O álbum “Sobrevivendo no Inferno” é sem dúvida um marco não apenas no Rap Nacional, mas na música brasileira. O disco independente vendeu simplesmente 1,5 milhões de cópias levando o Racionais MC’s ao topo da história do Rap Nacional. E essa obra histórica acaba de completar 21 anos.

A importância do álbum é tão grande que a UNICAMP o incluiu entre as obras de leitura obrigatória para o vestibular de 2020 ao lado de Luís de Camões, o que gerou uma certa revolta na parte preconceituosa do país encabeçada pelo MBL, mas que não vem ao caso.

Nesse mês de festa pelos 21 anos de Sobrevivendo no Inferno, foi lançado pela editora Companhia das Letras o livro “Racionais MC’s – Sobrevivendo no Inferno“. E é dele que falaremos nessa resenha.

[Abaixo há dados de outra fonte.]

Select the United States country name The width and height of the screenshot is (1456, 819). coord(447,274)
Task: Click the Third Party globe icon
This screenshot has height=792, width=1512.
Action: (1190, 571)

Sinopse – Racionais MC’s – Sobrevivendo no Inferno:

A principal obra do maior grupo de rap do Brasil agora publicada em livro, contundente como sempre e atual como nunca. Leitura obrigatória do vestibular da Unicamp.
Na virada para os anos 1990, os Racionais MC’s emergiram como um dos mais importantes acontecimentos da cultura brasileira. Incensado pela crítica, o disco Sobrevivendo no Inferno vendeu mais de um milhão e meio de cópias. Agora publicados em livro, precedidos por um texto de apresentação e intermeados por fotos clássicas e inéditas, os raps dos Racionais são a imagem mais bem-acabada de uma sociedade que se tornou humanamente inviável, e uma tentativa radical, esteticamente brilhante, de sobreviver a ela.

“Foi com Sobrevivendo no inferno que a juventude negra e periférica se formou. Por causa deste disco muita gente se graduou em autoestima e não entrou para a faculdade do crime.”Sérgio Vaz

“O relato não frio, histórico e real da mentalidade que massacra e exclui no Brasil.”Criolo

O livro como vocês podem ver na foto acima vem com a capa icônica do álbum: fundo preto, Racionais MC’s escrito em fonte Cloister Black (que devia até mudar o nome, pois se você pesquisar no google “fonte letra racionais” ela será o primeiro resultado) , a cruz dourada e o nome do álbum. As bordas são douradas da mesma forma que algumas bíblias, fazendo uma alusão a esse evangelho sem muitas boas novas que o disco é.

De início temos fotos ótimas de todos os integrantes do grupo e em seguida após o índice uma introdução simplesmente maravilhosa de Acuam Silvério de Oliveira em “O Evangelho Marginal dos Racionais MC’s“. Nesse capítulo ele mostra o que está escondido por trás da estética do álbum, através de contextualização histórica. Mas não apenas isso, ele consegue desconstruir o processo de criação para que entendamos como todas as músicas estão ligadas em uma espécie de pregação messiânica que apesar de carregar esperança, imergi com profundidade em toda dor, verdade, ódio e luta pelo direito de viver.

Mano Brown em “Capítulo 4, versículo 3”. O objetivo maior é construir, em conjunto com uma comunidade periférica, um caminho de sobrevivência para todos os irmãos, bandidos inclusos, por meio da palavra tornada arma. Mais que isso, o rap reconhece que apenas assumindo todas as complexas implicações desse lugar de marginalidade será possível para a periferia construir espaços emancipatórios. (pág. 36)

São 18 páginas de uma ótima e envolvente introdução que te levam a sabe o quê? Uma ejaculação precoce.

Sim, porque o inicio cria tantas expectativas, te dar a impressão que finalmente você vai mergulhar com profundidade na obra que talvez mais mudou vidas na história da música brasileira e ele corta aí. Acaba. Depois temos apenas as letras de todas as músicas que compõem o álbum, coisa que você pode ver em qualquer site de letras da internet. Quando estamos nos aproximando do clímax somos cortados. Há tanto para ser falar sobre o álbum, poderia ter colhido entrevistas com os artistas… enfim, minha frustração já está bem clara aqui.

Vale a pena comprar?

Claro que vale. O fato desse álbum ter se tornado livro, de ser levado ao ensino superior e de o álbum ser objeto de estudo é importantíssimo, pois é uma tomada de espaço onde o Rap sempre foi visto como subgênero.

Só não vá com tantas expectativas como eu fui.